Super Micro Computer Stock Plunges. Is This a Buying Opportunity?


One of the most volatile stocks over the past year or so, Super Micro Computer (SMCI 2.87%) continued its habit of making big moves after its shares tumbled following the company’s pre-announcement of poor fiscal Q3 earnings results. The stock has lost about two-thirds of its value over the past year.

The stock has been on a crazy roller-coaster ride ever since a short report came out questioning the company’s accounting and accusing it of other misdeeds. The delay of its annual report, a reported investigation into the company by the Department of Justice, and the resignation of its auditor only added to the intrigue.

However, the company is now current with its filings and reporting full results, but it just looks like they will be disappointing. Below, I’ll take a closer look at Supermicro’s announcement to see if this could be a buying opportunity in the stock.

Disappointing results

For those unfamiliar with Supermico, it’s a hardware integrator that designs and assembles servers and rack solutions, which are fully configured systems that include networking, cooling, and power built in. It was one of the first companies in the space to offer direct liquid cooling (DLC) in its setups.
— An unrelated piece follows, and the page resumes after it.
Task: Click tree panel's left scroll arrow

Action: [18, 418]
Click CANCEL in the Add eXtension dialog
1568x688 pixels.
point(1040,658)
Server hardware generates a lot of heat, especially when running artificial intelligence (AI) workloads, and DLC offers some nice advantages over traditional air cooling.

The company tends to build and customize its systems around Nvidia‘s graphics processing units (GPUs), and it’s a key original equipment manufacturer (OEM) partner of the chipmaker. As such, it has benefited nicely from the artificial intelligence (AI) infrastructure buildout.

However, since the company is essentially a middleman integrator, its business has low gross margin. Despite the customization that it offers, it’s in a commoditized field with low differentiation and intense competition. Meanwhile, it’s passing on very expensive component costs, such as GPUs, that inflate revenue but don’t add much to gross profit.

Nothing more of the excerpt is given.